## TEKS SUMBER
::::::

Kolom
Senin, 9 April 2012 - 10:00 WIB

Reformasi Psikologis Lapas

Redaksi Solopos.com  /  Is Ariyanto  | SOLOPOS.com

SOLOPOS.COM - Susatyo Yuwono, Dosen Fakultas Psikologi Universitas Muhammadiyah Surakarta

Susatyo Yuwono, Dosen Fakultas Psikologi Universitas Muhammadiyah Surakarta

Sepekan terakhir pemberitaan kasus inspeksi mendadak (sidak) Wakil Menteri Hukum dan Hak Asasi Manusia (Wamenkumham) Denny Indrayana di Lembaga Pemasyarakatan (Lapas)  Pekanbaru menarik perhatian kita. Dari sidak itu ada tersangka mafia narkoba berstatus narapidana (napi) dan sipir. Yang lebih menarik adalah respons dari pihak Lapas yang mengadukan tindak kekerasan terhadap sipir yang berjaga saat itu oleh anggota rombongan Wamenkumham. Denny sendiri termasuk yang dituduh menampar sipir.
Banyak fenomena yang mendahului kasus Lapas Pekanbaru ini terkait mafia narkoba maupun yang lainnya. Masih nyata dalam memori kita terungkapnya kasus Artalita Suryani yang memiliki privasi lebih di penjara, sehingga mendapatkan fasilitas layaknya hotel berbintang. Kemudian kasus melenggangnya tersangka korupsi pajak sehingga bisa keluar-masuk tahanan dengan leluasa. Terungkapnya kasus mafia narkoba juga bukan barang baru karena saat ini aparat menetapkan bahwa salah satu sarang mafia narkoba memang penjara.
Mengapa penjara yang seharusnya menjadi tempat bagi penjahat agar insyaf sekarang menjadi sarang kejahatan? Filosofi dasar penjara adalah membatasi kebebasan seseorang sehingga tidak mengulangi kejahatan, menyadari atau insyaf dan mendapatkan pembinaan agar menjadi lebih baik.
Problem ini menunjukkan ada masalah mental di dalam lapas yang sudah akut dan sangat mengkhawatirkan. Masalah psikologis pertama adalah komitmen yang lemah dalam mengikuti aturan. Komitmen menunjuk pada sikap dan perilaku yang setia dan loyal pada objek yang diyakini. Objek yang diyakini dalam hal ini adalah peraturan atau prosedur yang ditentukan dalam seluruh aktivitas di dalam lapas.

::::::

## TUGAS YANG DIKERJAKAN
- 1) Jawablah pertanyaan berikut berdasarkan kolom tentang lapas di atas.
(a) Di lapas mana Denny Indrayana melakukan inspeksi mendadak?
(b) Apa filosofi dasar penjara menurut kolom tersebut?
(c) Apa masalah psikologis pertama yang disebutkan dalam kolom itu?
- 2) Lanjutkan kolom tentang lapas di atas, dimulai setelah kalimat terakhirnya.
Materi di bawah ini diambil dari sumber yang berbeda.

## CUPLIKAN DATA
::::::

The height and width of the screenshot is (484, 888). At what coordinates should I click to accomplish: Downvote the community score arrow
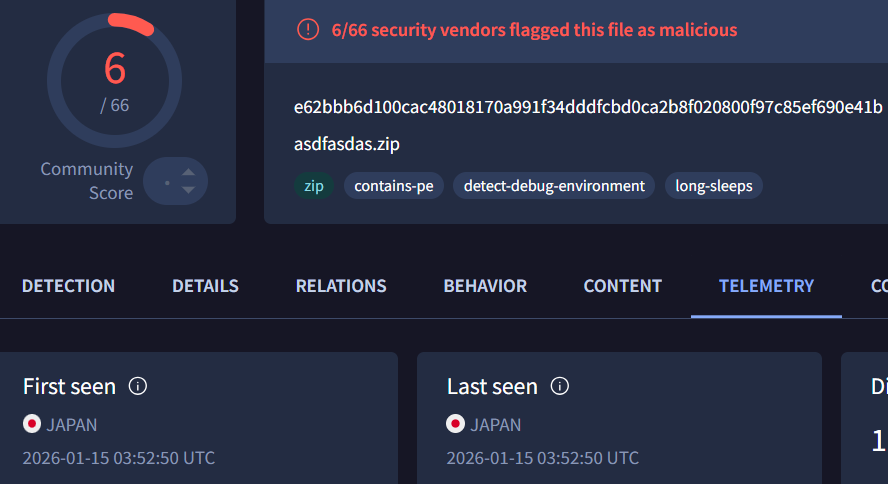pyautogui.click(x=188, y=192)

::::::

## JAWABAN TUGAS
- 1)
(a) Di Lembaga Pemasyarakatan (Lapas) Pekanbaru.
(b) Membatasi kebebasan seseorang sehingga tidak mengulangi kejahatan, menyadari atau insyaf, dan mendapatkan pembinaan agar menjadi lebih baik.
(c) Komitmen yang lemah dalam mengikuti aturan.

- 2)
Termasuk dalam aturan itu adalah larangan napi memiliki fasilitas handphone dan larangan keluar dari lapas atau tahanan tanpa alasan yang diperbolehkan. Pertanyaan yang paling mudah dikemukakan adalah mengapa aturan ini dilanggar? Apabila para pegawai lapas tidak paham prosedur ini rasanya sangat musykil. Ini lebih banyak disebabkan komitmen.
Apakah komitmen sudah sedemikian rendahnya? Media massa memberitakan ungkapan dari petugas yang ikut sidak bahwa sebagian besar napi memiliki handphone. Komitmen terkait dengan hak dan kewajiban. Apabila hak diterima dengan baik, komitmen sebagai satu kewajiban akan muncul dengan sendirinya. Hak tidak melulu tentang uang atau finansial, namun bisa berupa pemenuhan kebutuhan seperti kebutuhan rasa aman dan keadilan bagi warga negara.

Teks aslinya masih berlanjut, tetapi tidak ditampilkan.